Look how Rob Manfred’s baseless political/racial panic eliminated Atlanta from hosting the 2021 MLB All-Star Game. But now, after the All-Star Game further decayed on Manfred’s watch, MLB has granted 2025’s to Atlanta, as if that’s not a transparently shallow apology.

But be it sports, politics, migrants, war, crime or college campus idiocracy that would relegate the country to ashes, this would be the latest good time for the advocates of practical, right-minded rights over wrongs to be heard, if not acted upon. As Billy Mays also said, “Act now! Don’t delay!”

But we’re supposed to buy what Megan Rapinoe, Marshawn Lynch, Deion Sanders and Serena Williams sell on TV — not to mention ESPN’s shared mistake, Alex Rodriguez, who, incredibly, endorses gyms for those in pursuit of natural fitness and strength.

But, as sports marketing experts will tell you, those folks don’t matter. They don’t scream, chant, knock over statues, vandalize public buildings or glue themselves to cows to protest the cost of milk.

Yep, the sell of simple, sensible rights from wrongs are too dull for the current marketplace. In the meantime, take LSU’s women parlay with the Over. And see if you can get a prop bet on King James’ national anthem behavior. Now that’s sports!

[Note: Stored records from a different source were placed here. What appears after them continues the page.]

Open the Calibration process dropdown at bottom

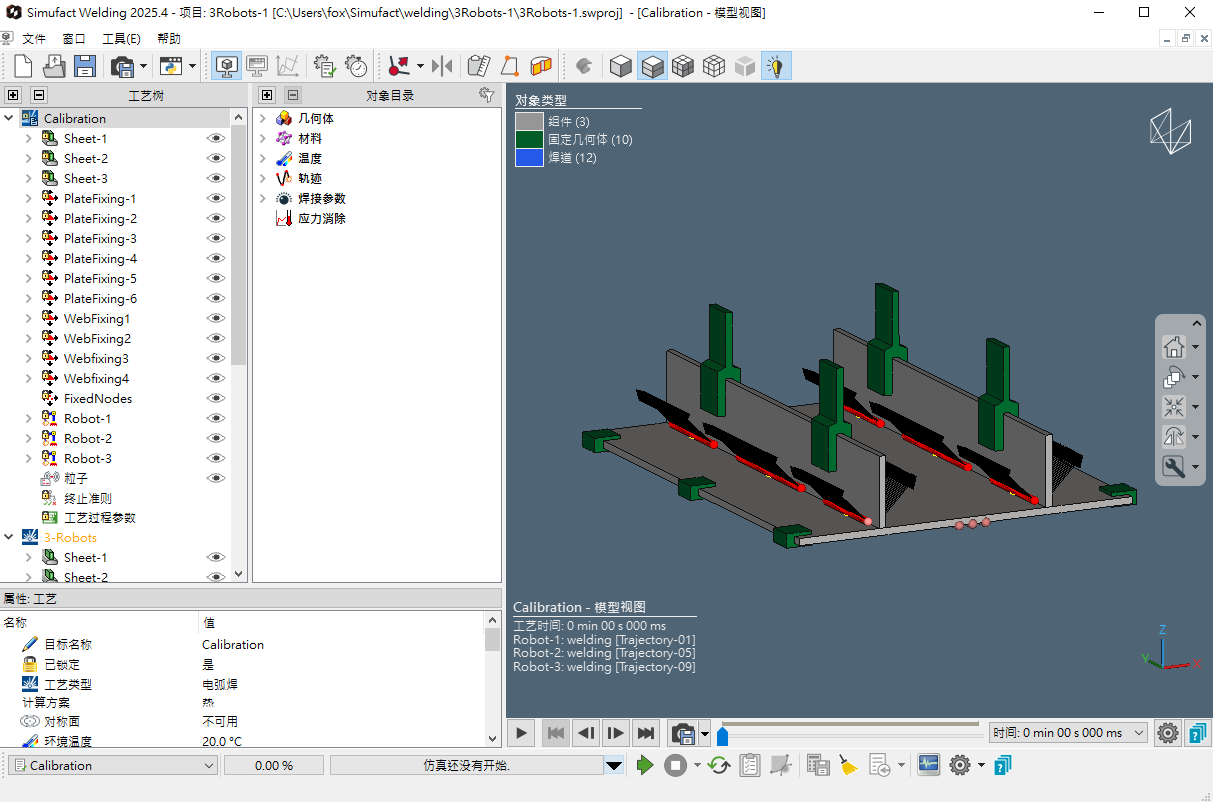(209, 765)
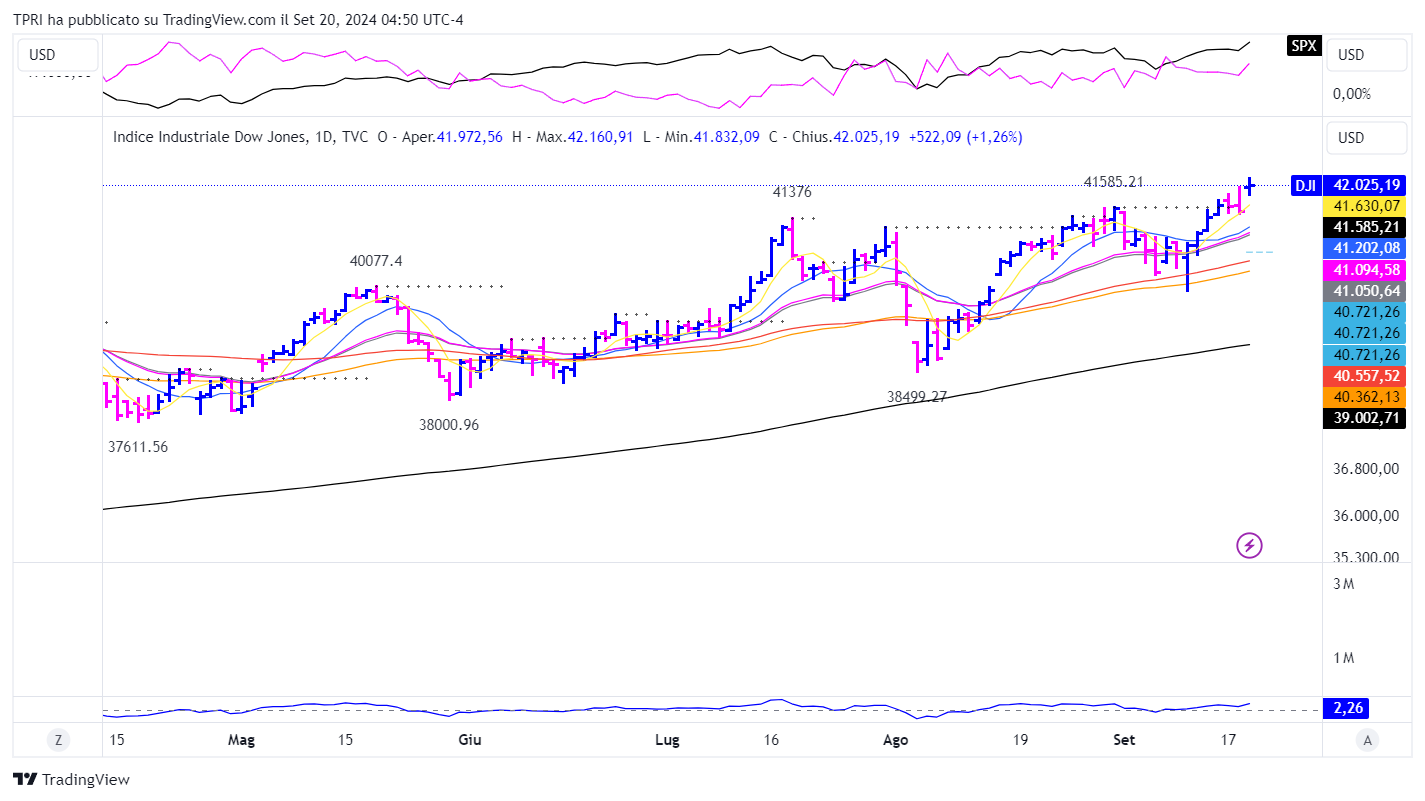Open the USD currency selector at top left
Screen dimensions: 1425x801
tap(56, 55)
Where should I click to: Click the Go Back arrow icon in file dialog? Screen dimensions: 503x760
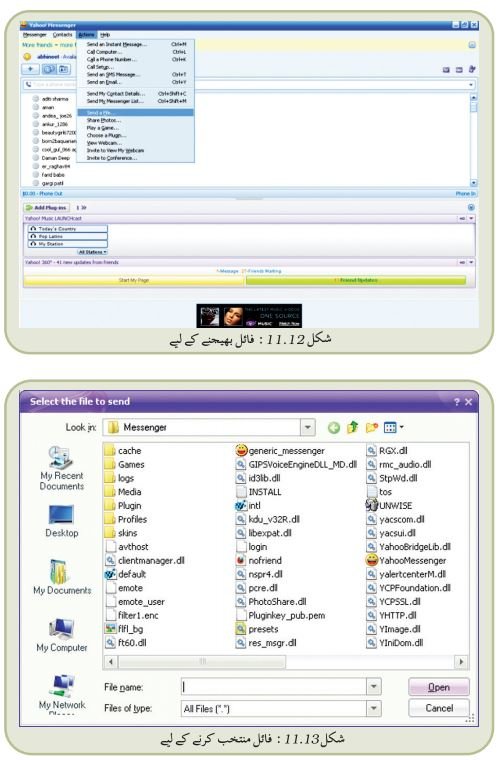point(333,428)
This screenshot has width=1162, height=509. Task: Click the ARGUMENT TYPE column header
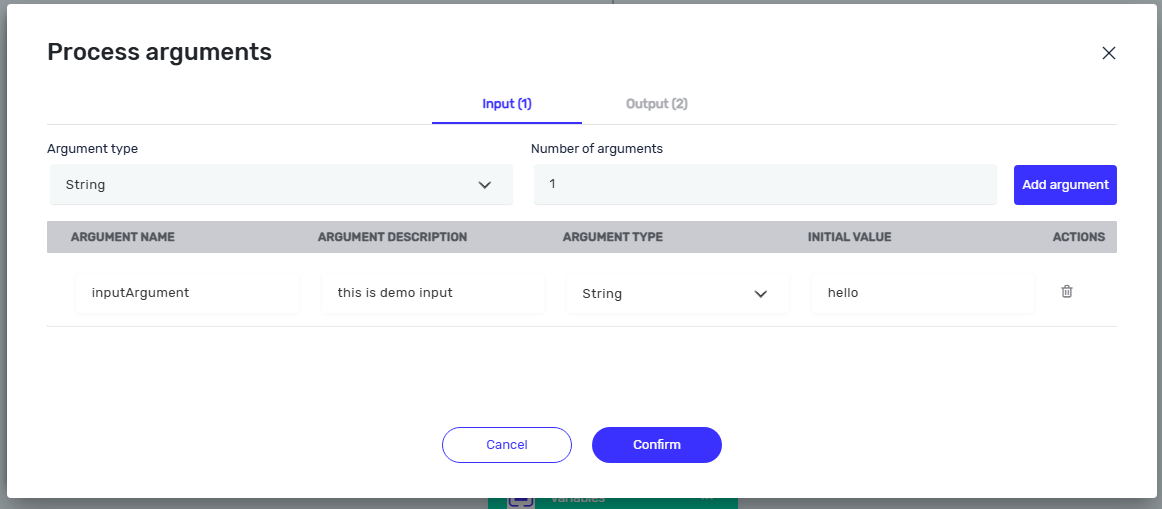pyautogui.click(x=613, y=237)
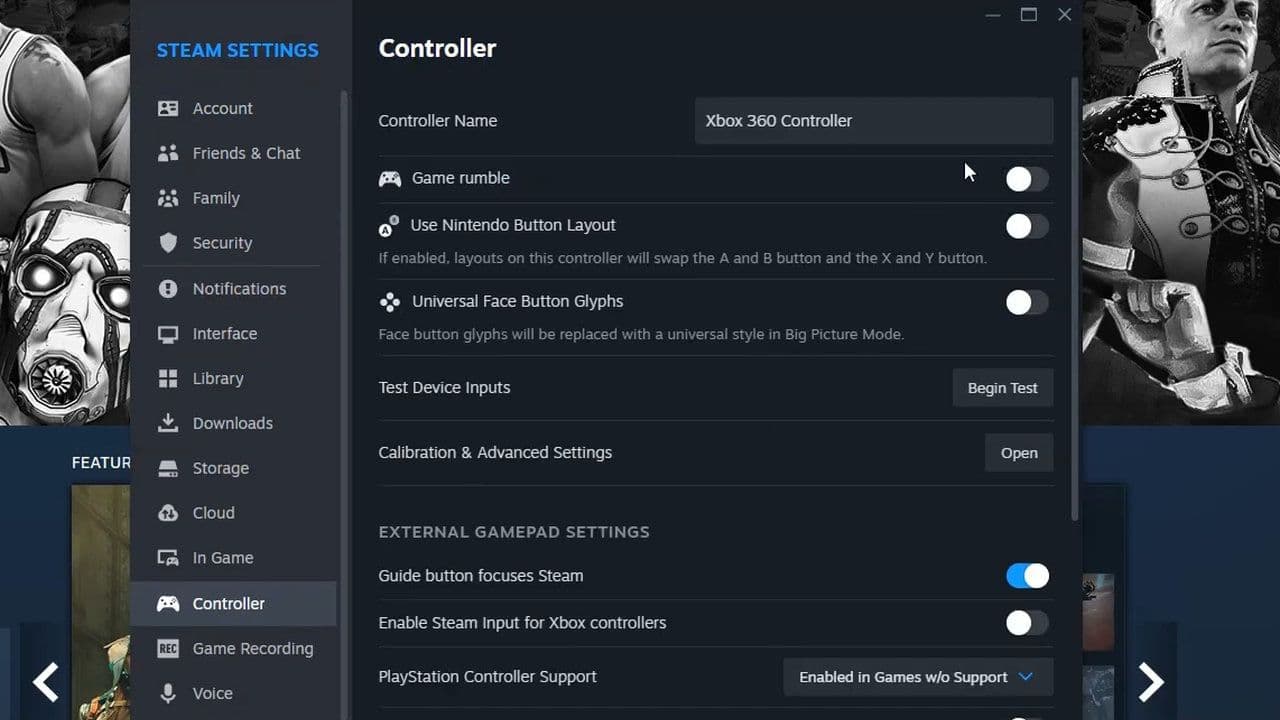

John Tavares’ rule-offending technique

Islanders TV analyst Butch Goring on Monday made the mundane interesting when he observed that the Maple Leafs’ John Tavares, ex-Islanders star, gave himself an unfair edge on faceoffs by having his stick raised, this creating a maximum leverage shovel to scoop the puck.

Goring: The linesman “should see that he doesn’t have his stick down [at ice level],” as per NHL rules.

Moments later, with 6.4 seconds left in regulation, the Leafs tied it when Taveres won the faceoff with such a maneuver.

John Tavares (91) chases after a puck against the Columbus Blue Jackets during the third period at Scotiabank Arena. USA TODAY Sports via Reuters Con

RedZone chyron can’t keep up

Quality Control: The NFL’s game-day RedZone channel Sunday repeatedly flashed scrolled “BREAKING NEWS! — Seahawks QB Geno Smith will not play today vs. the Niners.” At the same time, RedZone scrolled that Smith is a “game-time decision.”


Good thing for Rutgers football coach Greg Schiano that RU pays hundreds of thousands for blowout home wins against the likes of Howard, Wagner and Texas State, or his recent state-funded raise to $6.25 million per based on his 86-95 record would not seem nearly as strong. But when your school is tens of millions in the hole, money is no object!


Gives-it-his-best shot publicist Fred Sternburg has been elected to the International Boxing Hall of Fame.


Anything worth doing is worth overdoing: Hearing from many readers who feel that this Italian urban stereotyping by Giants QB — for now — Tommy DeVito and pals is too cheesy, too easy, insulting and already tired. I’m leaning that way, too.


Nothing instant about NFL replays. Sunday’s Bills-Chiefs included one that ran 3:45, another 3:52.